Inadequate testing of drugs
- Inadequate drug quality control
Nature
Manufactured drugs are not subject to the same quality controls as certain other commodities. Many drugs contain the same active principle but vary in therapeutic effectiveness. Animal and plant drugs may be well tested in so far as they relate to animals or plants (though the latter may upset the ecological balance), but not regarding their effect on humans. Medical drugs may be tested on animals but reactions in humans may be significantly different. The absence of standards and equivalences is a threat to public health and often results in unnecessary, costly purchases of ineffective medicines. If, at the national level, official supervision is inadequate, transfer to the international level by exporting the product magnifies the problem. Inadequate testing is compounded by a lack of internationally accepted standards for classifying and packaging drugs.

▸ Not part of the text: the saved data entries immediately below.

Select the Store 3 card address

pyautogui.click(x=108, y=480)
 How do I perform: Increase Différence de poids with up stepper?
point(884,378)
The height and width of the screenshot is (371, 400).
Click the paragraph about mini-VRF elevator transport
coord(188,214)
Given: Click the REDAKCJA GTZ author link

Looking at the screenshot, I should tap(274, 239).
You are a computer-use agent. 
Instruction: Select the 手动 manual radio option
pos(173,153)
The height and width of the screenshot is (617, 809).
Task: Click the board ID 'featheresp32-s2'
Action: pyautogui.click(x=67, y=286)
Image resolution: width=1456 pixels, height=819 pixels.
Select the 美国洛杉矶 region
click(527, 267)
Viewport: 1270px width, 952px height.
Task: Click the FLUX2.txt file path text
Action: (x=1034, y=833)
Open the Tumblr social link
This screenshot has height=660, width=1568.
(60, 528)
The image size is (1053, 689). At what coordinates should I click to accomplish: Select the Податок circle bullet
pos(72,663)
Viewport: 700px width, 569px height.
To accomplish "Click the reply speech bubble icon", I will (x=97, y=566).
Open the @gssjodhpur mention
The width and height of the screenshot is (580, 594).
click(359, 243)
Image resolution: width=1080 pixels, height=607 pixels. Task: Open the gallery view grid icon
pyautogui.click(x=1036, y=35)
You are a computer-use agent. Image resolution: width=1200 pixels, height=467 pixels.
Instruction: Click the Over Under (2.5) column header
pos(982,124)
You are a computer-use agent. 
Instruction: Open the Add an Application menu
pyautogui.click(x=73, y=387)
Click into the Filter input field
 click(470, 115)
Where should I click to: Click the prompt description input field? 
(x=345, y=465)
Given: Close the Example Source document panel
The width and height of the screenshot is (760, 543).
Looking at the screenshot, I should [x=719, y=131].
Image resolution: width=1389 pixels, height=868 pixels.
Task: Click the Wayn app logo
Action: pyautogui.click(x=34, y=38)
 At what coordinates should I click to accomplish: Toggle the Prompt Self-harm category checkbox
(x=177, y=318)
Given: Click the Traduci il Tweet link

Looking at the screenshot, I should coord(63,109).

Adequate pharmaceutical research is complicated by high cost and long duration, inadequate national and international control, inadequate exchange of information on both the national and international level, and the attempt of legislation to break pharmaceutical monopolies, which results in the granting of licences to drug-copying firms which do no research of their own. Equally the lack of availability of human subjects for research may lead to unethical experiments without consent of the patient, or straightforward marketing of the product without further research. Lack of understanding of allergies and the effects of combination of substances is aggravated by a proliferation of new drugs and the increasing tendency of doctors to prescribe powerful drugs for ailments which were formally treated by less drastic means. New commercial drugs available without prescription are equally, if not more, dangerous (for example, thalidomide). The effects of animal and plant drugs may initially go unrecognized initially because of the indirectness of their entry into the human body.
Lack of coordination of knowledge regarding these three areas and effects noted in different countries contributes to delayed safety measures in the event of disaster (such as the fungicide infection in Turkey 1956). Irresponsibility and commercial interest also play a part. Inadequate general testing of drugs may occur, but there is also insufficient standardization of pharmaceutical manufacture and quality control of proven products.
Incidence
Aminophenazone, chloramphenicol, clioquinol, diphenoxylate, phenylbutazone, practotol, tomotil and thalidomide are some of the drugs whose dangers were found out too late. In the USA, for example, it is thought that as many as 600 drugs are either ineffective or have minimal benefits which do not outweigh their side effects. As many as one in eight prescription drugs fall into this category, with a retail value of over $1,000 million.
Other drugs have unwanted effects, such as Valium and the benzodiazepines, which are addictive, or Prozac, which can give rise to suicidal tendencies, hallucination, muscle spasms, fever, confusion and tinnitus.
Claim
At the stage when a new drug is released on to the market, there is usually only limited evidence about its safety in human beings. Too often, drug companies rely on animal experiments before launching new drugs, even though such experiments are known to be unpredictable and unreliable; and using a double standard they still sell products which are known to cause cancer and other serious problems when given to animals (defensible because animal tests are unreliable).
Doctors and manufacturers may initially not take patient complaints about a drug's side effects seriously, thus compounding the original problem of inadequate drug testing. By 1996, the FDA had received 35,000 complaints about Prozac.
Research into the clinical trial procedures for Prozac, an anti-depressant drug about which there have been numerous complaints, revealed that: trials were too short; the subject sample did not represent the intended patient population adequately; patients dropped out due to adverse reactions; others were given sedatives to counteract undesirable effects of Prozac; and fewer than one trial in 3 showed Prozac to be effective.
The American Food and Drug Administration (FDA), which regulates American drugs has been accused of supporting the drug industry at the expense of the patient. The FDA's own report admitted the possibility of Prozac worsening instead of alleviating depression for a small number of patients.